(BRIEF):
In the records below, find the line that contains "Ramówka (1029, 168)" and repeat it, along with each line after it, exactly as written.

↓↓↓

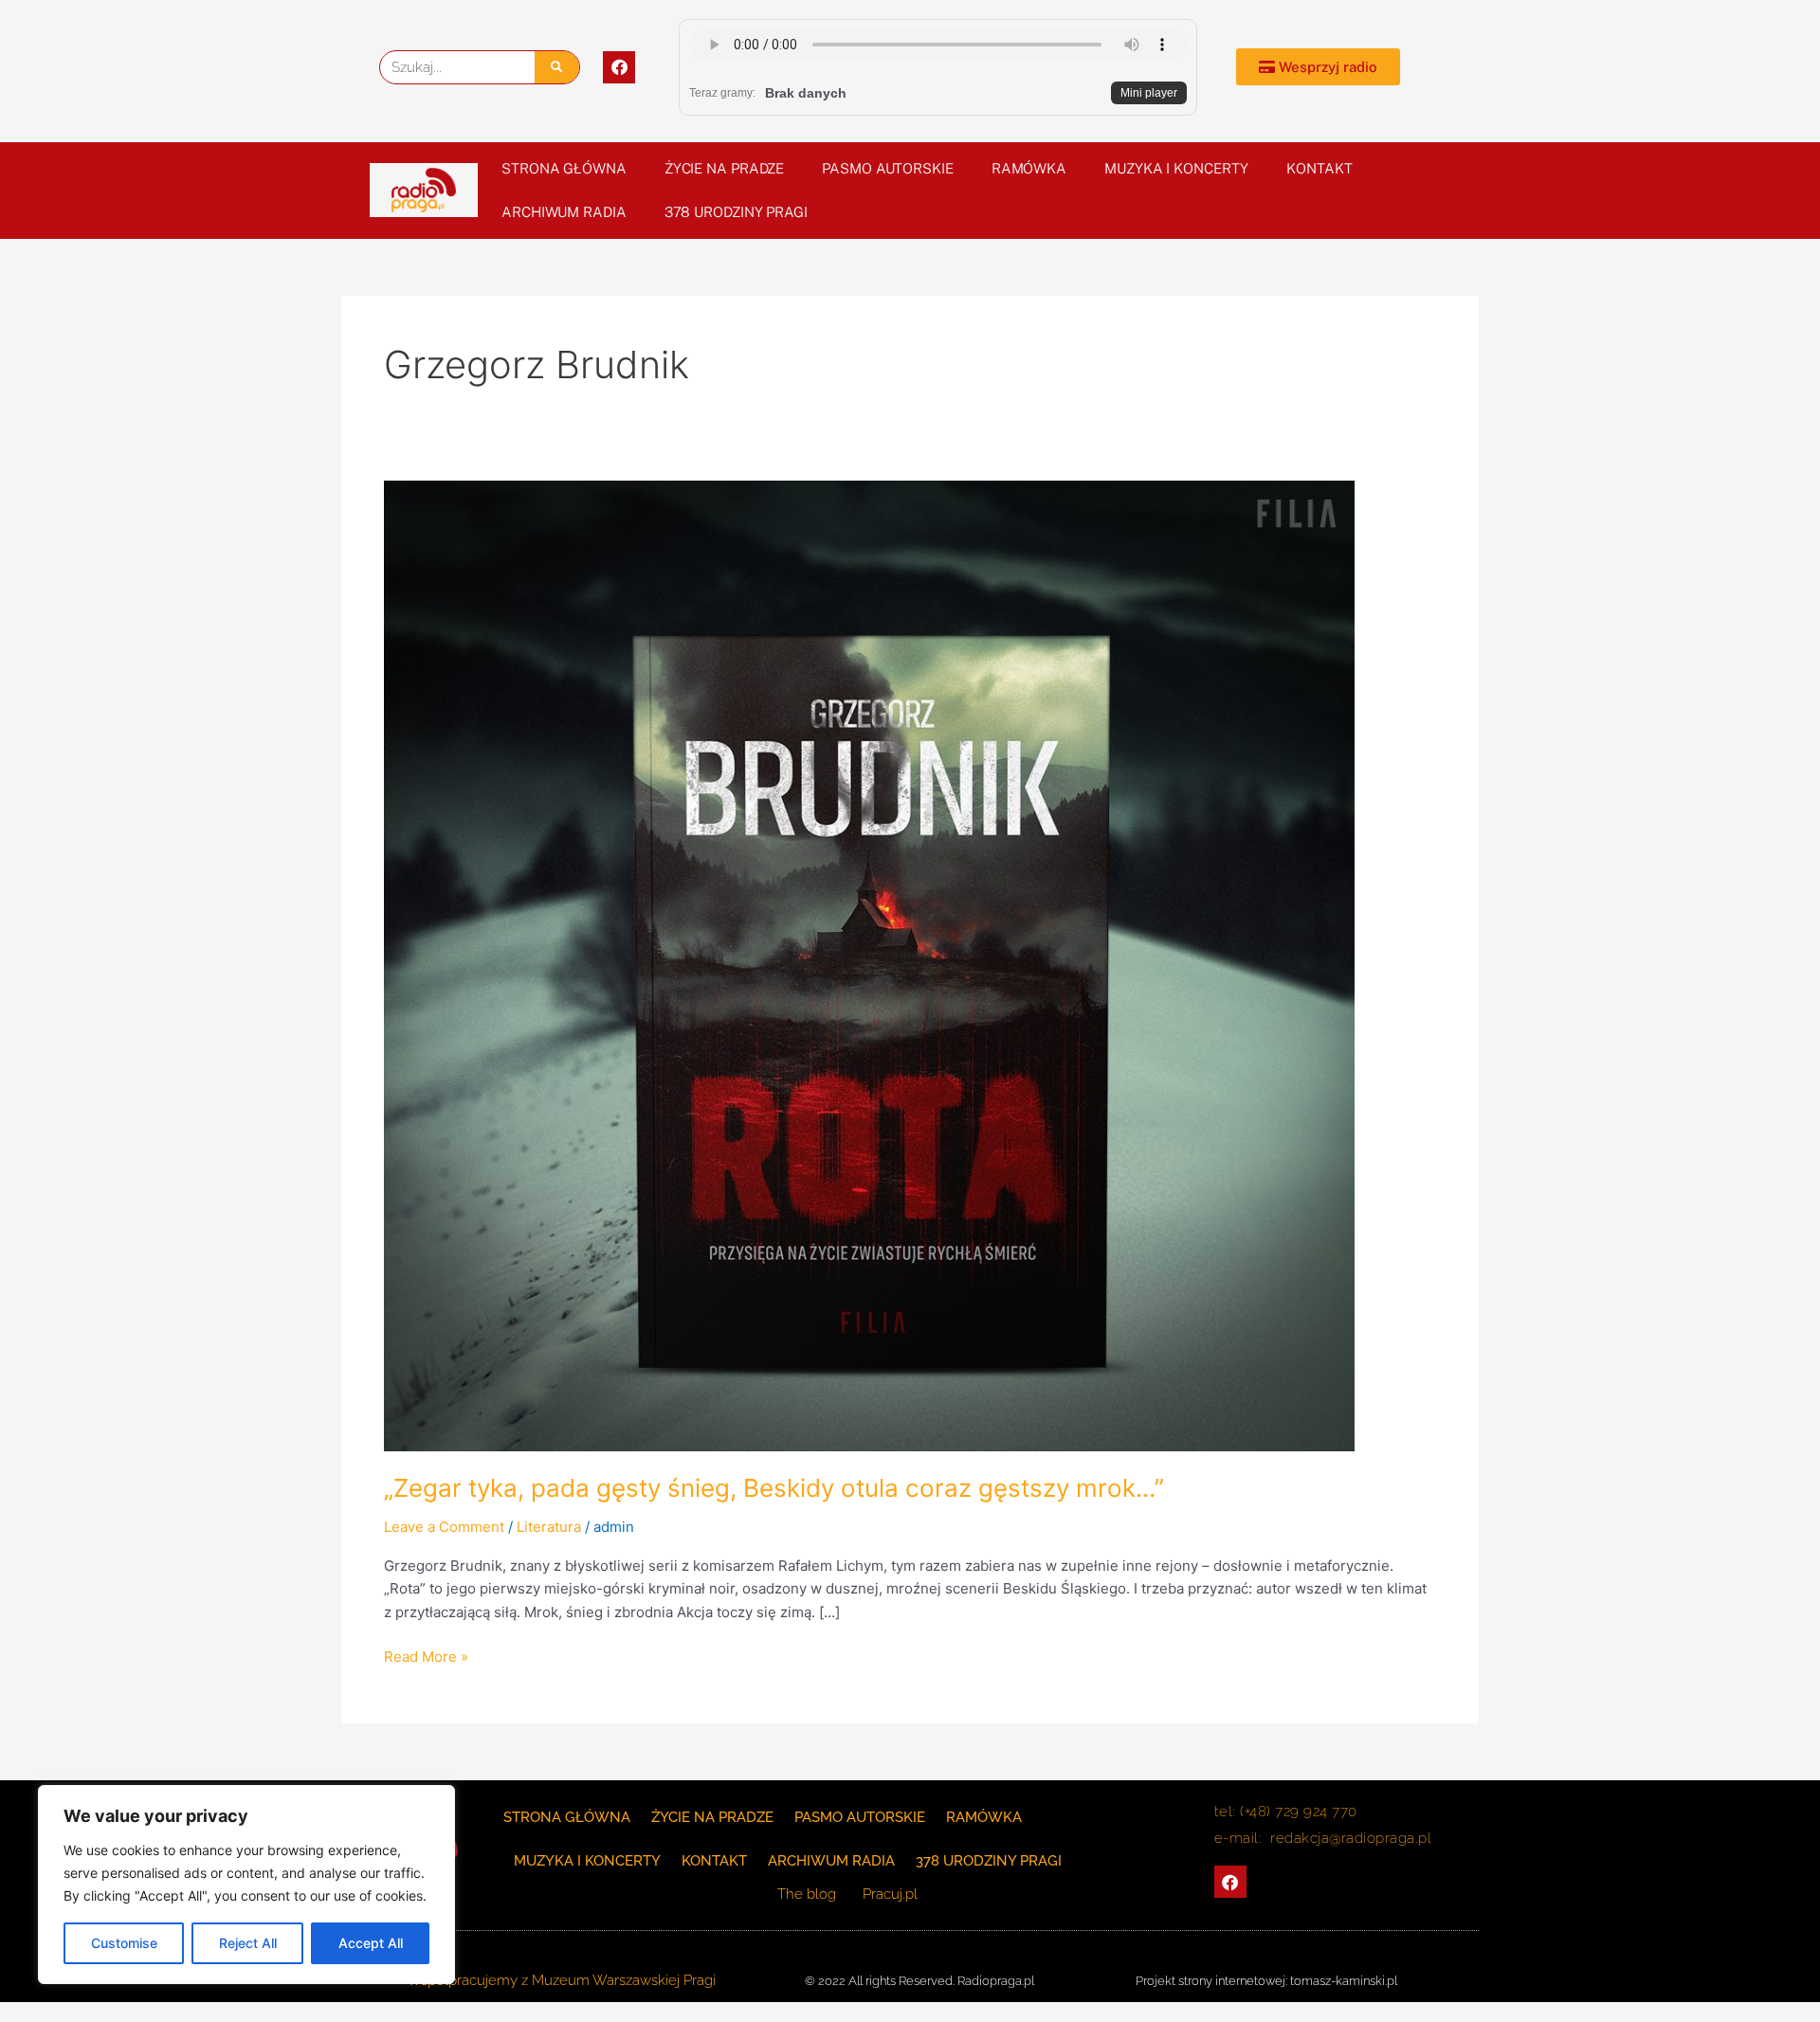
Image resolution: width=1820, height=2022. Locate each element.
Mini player (1148, 93)
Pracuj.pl (890, 1894)
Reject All (248, 1943)
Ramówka (1029, 168)
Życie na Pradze (724, 168)
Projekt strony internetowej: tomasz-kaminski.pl (1266, 1981)
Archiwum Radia (564, 212)
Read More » (426, 1656)
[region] (246, 1884)
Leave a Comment (444, 1527)
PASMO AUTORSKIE (888, 168)
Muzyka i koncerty (1176, 168)
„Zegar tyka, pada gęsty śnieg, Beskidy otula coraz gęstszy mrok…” (774, 1488)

↑↑↑

(REPLY):
Ramówka (1029, 168)
Życie na Pradze (724, 168)
Projekt strony internetowej: tomasz-kaminski.pl (1266, 1981)
Archiwum Radia (564, 212)
Read More » (426, 1656)
[region] (246, 1884)
Leave a Comment (444, 1527)
PASMO AUTORSKIE (888, 168)
Muzyka i koncerty (1176, 168)
„Zegar tyka, pada gęsty śnieg, Beskidy otula coraz gęstszy mrok…” (774, 1488)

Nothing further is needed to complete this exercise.